_Text passage:_

_ _ _ _ _ _ _

It's Not Either-Or: PM Modi Showed India Doesn't Have To Choose Between Economic And Cultural Mega Projects; It Can Do Both

by Aravindan Neelakandan - Dec 13, 2021 10:24 PM +05:30 IST
It's Not Either-Or: PM Modi Showed India Doesn't Have To Choose Between Economic And Cultural Mega Projects; It Can Do Both Prime Minister Narendra Modi at the Kashi Vishwanath corridor complex (PMO)
Snapshot
  • In an earlier age, not too long ago, traditional Hindu temples were neglected while industrial units were hailed as the 'temples' of India. This was an attempt to create a false binary between Hindu religiousness and the necessary economic and social progress of India.

    Without naming, PM Modi gave a strong rebuke to that ignorance today.

The twelve Jyotirlingas present the underlying cultural and spiritual unity of India. Each of these lingas in different linguistic regions of India have been sung, served and protected from devotees from different parts of India.

We all know how Somnath stands as the symbol of Hindu perseverance. Countless sacrifices and endless resistance have made Somnath stand glorious today. Other Jyotirlingas, too, have been attacked and have been rebuilt.

The Mahakaleshwar temple at Ujjain, Madhya Pradesh, was destroyed by Sultan Shams-ud-din Iltutmish in the thirteenth century and was rebuilt when Maratha power ascended. It was rebuilt by general Ranoji Shinde in eighteenth century.

The Hindu national consciousness pursued the goal for five centuries, and with the acquisition of political power, the temple was rebuilt.

The Trimbakeshwar Jyotirlinga temple near Nasik was also destroyed and was rebuilt by Peshwa Balaji Baji Rao. The Kashi Vishwanath temple itself was rebuilt and given its present form under the rule of Devi Ahilyabai Holkar in the late eighteenth century.

Somnath itself was rebuilt after Independence, and the first President attended its lokarpana function.

Unfortunately after that, 'development' in India meant distancing oneself from Hindu culture. Pilgrimage centres were given the bare minimum attention.

_ _ _ _ _ _ _

_Data section:_
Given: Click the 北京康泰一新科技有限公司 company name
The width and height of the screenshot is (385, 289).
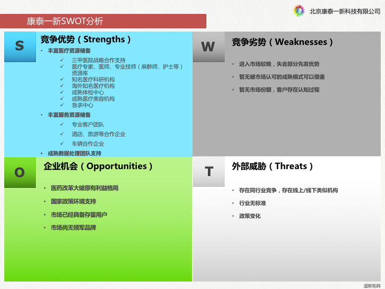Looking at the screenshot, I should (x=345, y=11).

_ _ _ _ _ _ _

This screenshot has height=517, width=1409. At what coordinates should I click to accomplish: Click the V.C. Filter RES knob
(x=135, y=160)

_ _ _ _ _ _ _

_The problem:_ Carry on with the article about PM Modi and India's temples from where it stops. The lines here have nothing to do with the article about temples and mega projects.

_Response to this task:_
On the other hand, ‘secular’ attractions like the memorial museums and samadhis of certain political leaders became centres of attention. Yet, the temple towns, which were becoming increasingly dirty, continued to contribute more to ‘tourism’ than all the new ‘secular’ tourist destinations.

It is in this context the Narendra Modi phenomenon happened.

The return of attention to temples with the reassertion of Hindu identity and power—from the Maratha age through the freedom movement and Somnath reconstruction is a continuous process. What PM Modi accomplished on 13 December 2021 at Kashi should be seen as as one of the highlights of this historic and civilisational movement.

In an earlier age, not too long ago, traditional Hindu temples were neglected while industrial units were hailed as the 'temples' of India. This was an attempt to create a false binary between Hindu religiousness and the very necessary economic and social progress of India.

Without naming, PM Modi gave a strong rebuke to that ignorance of the Nehruvian consensus today. He said:

Today's new India is not only constructing the temple at Ayodhya but also constructing Medical Colleges in every district. Today's new India is not only renovating Kashi Vishwanath Dham but also building pukka houses for our poor. Today's India not only beautifies the Somnath temple but is also laying optical fibres in the sea. Today's India is not only renovating the Baba Kedarnath temple but is excelling in the space projects.

What PM Modi has done through this statement is that he has embraced both the need for employing technology to bring happiness to the masses along with the cultural and spiritual values of those very people.

Kashi, the eternal city once, becomes the guiding light for the renewed development of India, a development true to the heart and core of India.